Encadrée par un protocole sanitaire extrêmement strict, la reprise nécessitera dans de nombreuses villes plusieurs jours de préparatifs. Jean-Michel Blanquer le reconnaît lui-même, des adaptations sont nécessaires, en particulier quand «les locaux sont exigus».
Mais pour de nombreux enseignants, et notamment la FSU, première fédération syndicale française de l'éducation, «rien ne garantit» que les conditions de sécurité sanitaire seront suffisantes dès ce 11 mai. D'autant qu'il faudra que les enfants respectent les consignes, notamment de distanciation sociale, ainsi que les gestes barrières. «Impossible» chez les touts-petits, souligne par exemple une institutrice dans le sud-est de la France interrogée à ce sujet par l'AFP.
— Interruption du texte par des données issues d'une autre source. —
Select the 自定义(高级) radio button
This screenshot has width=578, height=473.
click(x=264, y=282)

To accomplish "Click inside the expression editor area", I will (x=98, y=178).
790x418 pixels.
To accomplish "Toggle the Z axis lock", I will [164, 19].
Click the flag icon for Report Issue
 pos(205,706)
Nicolas Glière, professeur de français et administrateur du mouvement des Stylos rouges, tempête quand lui sur cette reprise «pas du tout nécessaire» sur l'antenne de RT France. «Il n'y a aucun intérêt à le faire. On fait le travail en distanciel, on le fait bien [...] On met tout ce bazar en place, dangereux pour tout le monde, pour que des enfants viennent une demi-journée ou une journée sur un mois, de qui se moque-t-on?»
Le port du masque en question
Lors de la présentation du plan de déconfinement, le Premier ministre Edouard Philippe a expliqué que l'Etat ne procéderait pas à la distribution générale et gratuite de masques jetables ou lavables à l’ensemble des Français, et que le port du masque ne serait pas obligatoire. Et pour cause : «Le masque n’est jamais qu’un complément à la distanciation physique. Lorsque vous vous promenez tout seul dans la rue ou à la campagne, porter un masque ne présente pas d’intérêt», fait-il valoir. La seule exception concerne les transports en commun, où les passagers de plus de 11 ans devront se munir de cette protection, sous peine d'une amende de 135 euros.
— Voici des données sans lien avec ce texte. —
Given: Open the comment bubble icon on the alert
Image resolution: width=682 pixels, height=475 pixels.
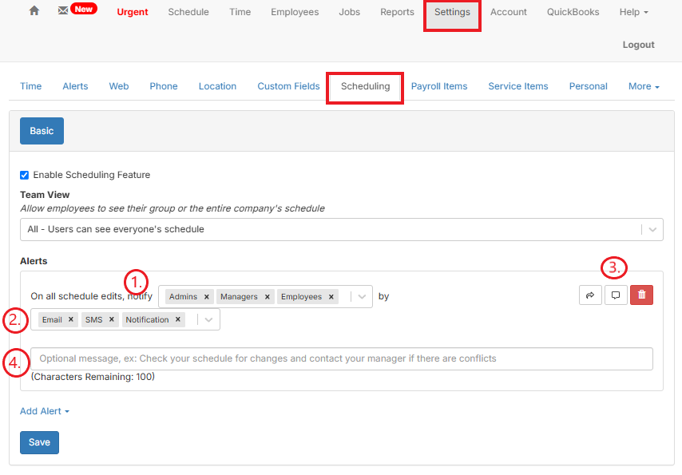Looking at the screenshot, I should pos(616,295).
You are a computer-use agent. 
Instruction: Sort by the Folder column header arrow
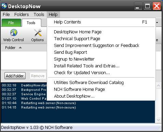tap(20, 48)
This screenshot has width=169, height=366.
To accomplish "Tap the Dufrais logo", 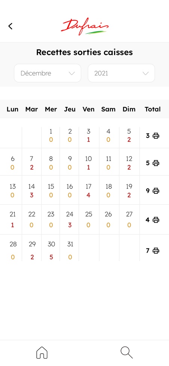I will (85, 26).
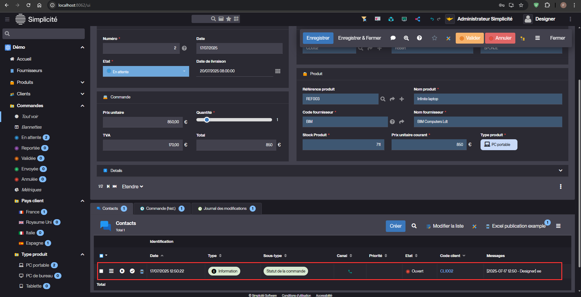581x297 pixels.
Task: Click the print icon in contact row
Action: point(142,271)
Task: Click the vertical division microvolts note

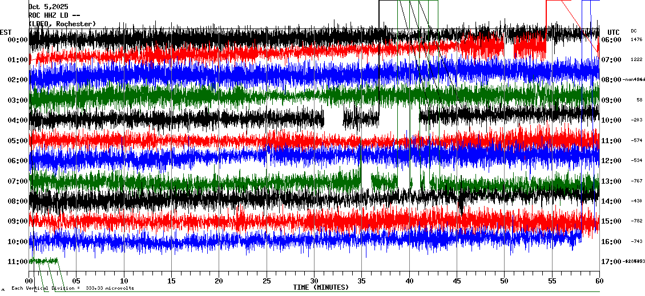Action: pyautogui.click(x=72, y=288)
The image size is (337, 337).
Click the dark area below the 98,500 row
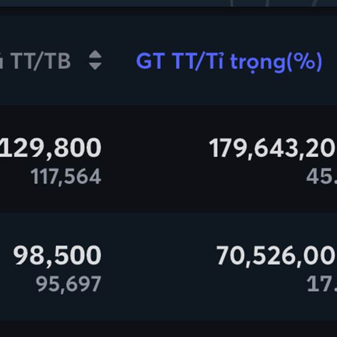pyautogui.click(x=169, y=329)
Cette politique en matière de masque est loin de faire l'unanimité sur l'échiquier politique. D'une part, le chef de file de la France insoumise Mélenchon s'indigne qu'il n'y ait pas eu de distribution gratuite de masques : «En quoi est-ce émettre une critique insupportable que de dire qu'il faut que les masques soient gratuits ?»
D'autre part, certaines villes ont estimé que le gouvernement n'allait pas assez loin. Le maire de la capitale Anne Hidalgo (PS) aurait «souhaité que le port du masque soit obligatoire dans les rues de Paris ou dans les commerces» – il ne le sera que dans les transports publics, comme partout ailleurs. Le maire de Lyon Gérard Collomb (LREM) s'était également dit favorable à l'obligation de porter un masque dans l'espace public à partir du 11 mai. «C'est ce qui a réussi dans les pays asiatiques [et] dans un certain nombre de pays nordiques», estimait-il fin avril. Avant de concéder, dans un entretien au Progrès : «Ce n’est pas possible de prendre un arrêté général pour imposer le port du masque dans la rue à Lyon.»
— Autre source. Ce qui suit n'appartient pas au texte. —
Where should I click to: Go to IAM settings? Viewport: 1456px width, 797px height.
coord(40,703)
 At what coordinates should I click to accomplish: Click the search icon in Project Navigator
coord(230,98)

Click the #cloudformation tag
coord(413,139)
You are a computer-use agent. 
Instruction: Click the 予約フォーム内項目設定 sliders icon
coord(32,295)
D'autres maires néanmoins comptent aller plus loin. A Bordeaux par exemple, Nicolas Florian (LR) veut imposer le port du masque non seulement dans les transports, mais aussi les stations de tram ou de bus, les rues fréquentées, les parcs ou les marchés. La ville de Nice, dirigée par Christian Estrosi (LR), a pour sa part franchi le pas et pris un arrêté imposant le port du masque dans l'espace public sur tout le territoire de la commune à compter du 11 mai et jusqu'au 2 juin.
Une mesure à laquelle n'a pas pu se résoudre le maire divers gauche de Montpellier Philippe Saurel, qui plaide pourtant depuis le début de la crise pour «le port du masque généralisé de façon permanente». En effet, l'édile soulève un autre problème : à savoir que face à la gestion des stocks de masques, il n'est «pas sûr de pouvoir [en] fournir en nombre suffisant».